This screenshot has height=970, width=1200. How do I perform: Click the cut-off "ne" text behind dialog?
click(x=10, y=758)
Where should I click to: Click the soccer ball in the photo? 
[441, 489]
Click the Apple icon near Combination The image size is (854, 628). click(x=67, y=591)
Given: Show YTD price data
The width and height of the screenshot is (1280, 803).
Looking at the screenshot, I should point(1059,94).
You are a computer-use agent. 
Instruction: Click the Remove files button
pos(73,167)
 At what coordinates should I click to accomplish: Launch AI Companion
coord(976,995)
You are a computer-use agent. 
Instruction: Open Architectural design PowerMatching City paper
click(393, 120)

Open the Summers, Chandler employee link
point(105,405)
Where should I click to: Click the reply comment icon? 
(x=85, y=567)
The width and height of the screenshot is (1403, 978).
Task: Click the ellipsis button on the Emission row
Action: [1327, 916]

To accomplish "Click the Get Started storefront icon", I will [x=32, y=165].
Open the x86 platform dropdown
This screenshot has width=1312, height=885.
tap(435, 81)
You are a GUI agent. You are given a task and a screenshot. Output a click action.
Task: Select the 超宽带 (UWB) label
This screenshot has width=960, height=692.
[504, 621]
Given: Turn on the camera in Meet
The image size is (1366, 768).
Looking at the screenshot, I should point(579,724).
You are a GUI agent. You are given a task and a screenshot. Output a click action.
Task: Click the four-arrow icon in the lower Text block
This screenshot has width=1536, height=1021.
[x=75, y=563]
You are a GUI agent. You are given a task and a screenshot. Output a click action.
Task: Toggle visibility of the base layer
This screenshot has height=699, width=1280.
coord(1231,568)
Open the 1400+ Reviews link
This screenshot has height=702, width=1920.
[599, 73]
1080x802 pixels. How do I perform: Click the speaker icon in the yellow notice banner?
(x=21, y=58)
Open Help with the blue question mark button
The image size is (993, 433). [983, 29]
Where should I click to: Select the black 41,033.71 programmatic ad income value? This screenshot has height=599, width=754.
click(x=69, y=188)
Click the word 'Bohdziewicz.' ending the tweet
* * *
→ Aim of the exercise
Give back the data above exactly as it appears.

→ Problem solution
This screenshot has height=970, width=1200. How do I perform: Click the cut-off "ne" text behind dialog?
click(x=10, y=758)
Where should I click to: Click the soccer ball in the photo? 
[441, 489]
Click the Apple icon near Combination The image size is (854, 628). click(x=67, y=591)
Given: Show YTD price data
The width and height of the screenshot is (1280, 803).
Looking at the screenshot, I should point(1059,94).
You are a computer-use agent. 
Instruction: Click the Remove files button
pos(73,167)
 At what coordinates should I click to accomplish: Launch AI Companion
coord(976,995)
You are a computer-use agent. 
Instruction: Open Architectural design PowerMatching City paper
click(393, 120)

Open the Summers, Chandler employee link
point(105,405)
Where should I click to: Click the reply comment icon? 
(x=85, y=567)
The width and height of the screenshot is (1403, 978).
Task: Click the ellipsis button on the Emission row
Action: [1327, 916]

To accomplish "Click the Get Started storefront icon", I will [x=32, y=165].
Open the x86 platform dropdown
This screenshot has width=1312, height=885.
tap(435, 81)
You are a GUI agent. You are given a task and a screenshot. Output a click action.
Task: Select the 超宽带 (UWB) label
This screenshot has width=960, height=692.
[504, 621]
Given: Turn on the camera in Meet
The image size is (1366, 768).
Looking at the screenshot, I should point(579,724).
You are a GUI agent. You are given a task and a screenshot. Output a click action.
Task: Click the four-arrow icon in the lower Text block
This screenshot has width=1536, height=1021.
[x=75, y=563]
You are a GUI agent. You are given a task and a screenshot. Output a click action.
Task: Toggle visibility of the base layer
This screenshot has height=699, width=1280.
coord(1231,568)
Open the 1400+ Reviews link
This screenshot has height=702, width=1920.
[599, 73]
1080x802 pixels. How do I perform: Click the speaker icon in the yellow notice banner?
(x=21, y=58)
Open Help with the blue question mark button
The image size is (993, 433). [983, 29]
Where should I click to: Select the black 41,033.71 programmatic ad income value? This screenshot has height=599, width=754.
click(x=69, y=188)
Click the word 'Bohdziewicz.' ending the tweet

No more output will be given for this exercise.